(RECORDS)

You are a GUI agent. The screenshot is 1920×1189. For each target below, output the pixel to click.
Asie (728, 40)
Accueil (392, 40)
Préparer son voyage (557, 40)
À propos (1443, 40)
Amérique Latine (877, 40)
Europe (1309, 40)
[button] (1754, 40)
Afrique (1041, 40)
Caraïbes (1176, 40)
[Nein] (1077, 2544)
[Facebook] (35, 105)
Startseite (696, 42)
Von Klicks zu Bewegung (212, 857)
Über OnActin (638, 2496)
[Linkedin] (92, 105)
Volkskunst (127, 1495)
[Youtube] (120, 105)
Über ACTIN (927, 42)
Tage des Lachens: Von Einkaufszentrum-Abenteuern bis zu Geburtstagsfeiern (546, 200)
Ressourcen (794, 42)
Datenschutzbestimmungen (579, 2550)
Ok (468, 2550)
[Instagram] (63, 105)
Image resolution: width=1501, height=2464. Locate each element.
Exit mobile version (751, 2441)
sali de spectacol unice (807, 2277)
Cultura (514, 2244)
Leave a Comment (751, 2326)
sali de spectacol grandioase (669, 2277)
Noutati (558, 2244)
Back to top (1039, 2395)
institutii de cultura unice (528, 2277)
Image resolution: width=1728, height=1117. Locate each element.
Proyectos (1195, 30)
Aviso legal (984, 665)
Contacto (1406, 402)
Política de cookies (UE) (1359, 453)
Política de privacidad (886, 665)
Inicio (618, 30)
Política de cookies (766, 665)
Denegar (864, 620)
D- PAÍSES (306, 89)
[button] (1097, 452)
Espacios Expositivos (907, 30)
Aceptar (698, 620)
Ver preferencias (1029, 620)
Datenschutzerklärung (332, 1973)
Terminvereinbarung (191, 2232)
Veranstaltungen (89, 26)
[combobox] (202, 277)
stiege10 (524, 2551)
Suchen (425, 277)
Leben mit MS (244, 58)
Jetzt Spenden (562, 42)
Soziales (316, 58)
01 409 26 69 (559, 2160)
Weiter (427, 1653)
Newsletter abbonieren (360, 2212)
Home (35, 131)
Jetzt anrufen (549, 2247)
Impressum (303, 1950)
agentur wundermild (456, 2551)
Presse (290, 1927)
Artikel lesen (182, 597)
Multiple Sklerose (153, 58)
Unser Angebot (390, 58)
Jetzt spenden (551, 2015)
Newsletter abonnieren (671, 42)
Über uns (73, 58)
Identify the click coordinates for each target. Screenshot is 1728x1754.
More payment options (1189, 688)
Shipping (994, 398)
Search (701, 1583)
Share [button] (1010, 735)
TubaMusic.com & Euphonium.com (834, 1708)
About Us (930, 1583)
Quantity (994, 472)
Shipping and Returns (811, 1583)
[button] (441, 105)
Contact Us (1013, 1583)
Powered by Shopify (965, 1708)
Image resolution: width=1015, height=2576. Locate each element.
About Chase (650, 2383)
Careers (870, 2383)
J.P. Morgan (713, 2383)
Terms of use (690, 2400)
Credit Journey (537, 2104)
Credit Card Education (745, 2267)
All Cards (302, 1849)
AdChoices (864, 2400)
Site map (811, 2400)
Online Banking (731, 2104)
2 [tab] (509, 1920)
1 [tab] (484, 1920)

(End RECORDS)

§ TASK PROMPT: Among the lines of the entries above, count those containing the string "Locate". Write the number alone.

§ ANSWER BELOW: 3